AVAILABLE DATA START

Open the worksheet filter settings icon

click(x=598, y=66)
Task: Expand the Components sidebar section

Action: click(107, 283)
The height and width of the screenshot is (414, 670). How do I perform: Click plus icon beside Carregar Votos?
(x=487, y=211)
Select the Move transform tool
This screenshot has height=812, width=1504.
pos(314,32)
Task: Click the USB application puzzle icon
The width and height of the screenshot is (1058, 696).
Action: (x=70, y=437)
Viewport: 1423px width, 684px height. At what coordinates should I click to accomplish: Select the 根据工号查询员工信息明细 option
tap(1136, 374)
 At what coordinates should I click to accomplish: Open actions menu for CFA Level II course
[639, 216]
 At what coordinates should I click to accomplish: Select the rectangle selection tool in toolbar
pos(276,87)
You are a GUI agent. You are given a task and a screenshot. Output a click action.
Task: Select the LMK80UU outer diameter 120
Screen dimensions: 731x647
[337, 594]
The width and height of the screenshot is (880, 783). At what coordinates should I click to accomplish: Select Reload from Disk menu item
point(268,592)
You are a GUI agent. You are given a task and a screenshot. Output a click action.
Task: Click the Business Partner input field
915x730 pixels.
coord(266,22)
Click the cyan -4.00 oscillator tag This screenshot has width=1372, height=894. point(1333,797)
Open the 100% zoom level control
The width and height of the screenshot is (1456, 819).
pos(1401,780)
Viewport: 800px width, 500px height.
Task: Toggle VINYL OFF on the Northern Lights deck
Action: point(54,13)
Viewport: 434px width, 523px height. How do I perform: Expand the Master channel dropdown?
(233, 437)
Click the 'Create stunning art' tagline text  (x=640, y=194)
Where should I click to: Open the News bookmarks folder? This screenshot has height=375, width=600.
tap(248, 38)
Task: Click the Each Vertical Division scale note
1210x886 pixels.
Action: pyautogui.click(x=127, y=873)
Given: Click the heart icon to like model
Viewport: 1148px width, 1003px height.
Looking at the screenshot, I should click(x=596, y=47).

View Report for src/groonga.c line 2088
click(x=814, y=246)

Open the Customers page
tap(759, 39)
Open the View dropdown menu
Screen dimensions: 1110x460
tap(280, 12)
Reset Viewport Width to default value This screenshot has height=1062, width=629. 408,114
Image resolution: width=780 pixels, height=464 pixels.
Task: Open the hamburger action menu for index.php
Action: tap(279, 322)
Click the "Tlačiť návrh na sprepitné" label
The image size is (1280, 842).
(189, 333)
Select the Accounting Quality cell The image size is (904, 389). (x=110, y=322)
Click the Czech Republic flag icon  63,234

AVAILABLE DATA END

• TASK INSTRUCTIONS
Would you please copy every line of the data exactly?

• TASK RESPONSE
Open the worksheet filter settings icon

click(x=598, y=66)
Task: Expand the Components sidebar section

Action: click(107, 283)
The height and width of the screenshot is (414, 670). How do I perform: Click plus icon beside Carregar Votos?
(x=487, y=211)
Select the Move transform tool
This screenshot has height=812, width=1504.
pos(314,32)
Task: Click the USB application puzzle icon
The width and height of the screenshot is (1058, 696).
Action: (x=70, y=437)
Viewport: 1423px width, 684px height. At what coordinates should I click to accomplish: Select the 根据工号查询员工信息明细 option
tap(1136, 374)
 At what coordinates should I click to accomplish: Open actions menu for CFA Level II course
[639, 216]
 At what coordinates should I click to accomplish: Select the rectangle selection tool in toolbar
pos(276,87)
You are a GUI agent. You are given a task and a screenshot. Output a click action.
Task: Select the LMK80UU outer diameter 120
Screen dimensions: 731x647
[337, 594]
The width and height of the screenshot is (880, 783). At what coordinates should I click to accomplish: Select Reload from Disk menu item
point(268,592)
You are a GUI agent. You are given a task and a screenshot. Output a click action.
Task: Click the Business Partner input field
915x730 pixels.
coord(266,22)
Click the cyan -4.00 oscillator tag This screenshot has width=1372, height=894. point(1333,797)
Open the 100% zoom level control
The width and height of the screenshot is (1456, 819).
pos(1401,780)
Viewport: 800px width, 500px height.
Task: Toggle VINYL OFF on the Northern Lights deck
Action: point(54,13)
Viewport: 434px width, 523px height. How do I perform: Expand the Master channel dropdown?
(233, 437)
Click the 'Create stunning art' tagline text  (x=640, y=194)
Where should I click to: Open the News bookmarks folder? This screenshot has height=375, width=600.
tap(248, 38)
Task: Click the Each Vertical Division scale note
1210x886 pixels.
Action: pyautogui.click(x=127, y=873)
Given: Click the heart icon to like model
Viewport: 1148px width, 1003px height.
Looking at the screenshot, I should click(x=596, y=47).

View Report for src/groonga.c line 2088
click(x=814, y=246)

Open the Customers page
tap(759, 39)
Open the View dropdown menu
Screen dimensions: 1110x460
tap(280, 12)
Reset Viewport Width to default value This screenshot has height=1062, width=629. 408,114
Image resolution: width=780 pixels, height=464 pixels.
Task: Open the hamburger action menu for index.php
Action: tap(279, 322)
Click the "Tlačiť návrh na sprepitné" label
The image size is (1280, 842).
(189, 333)
Select the Accounting Quality cell The image size is (904, 389). (x=110, y=322)
Click the Czech Republic flag icon  63,234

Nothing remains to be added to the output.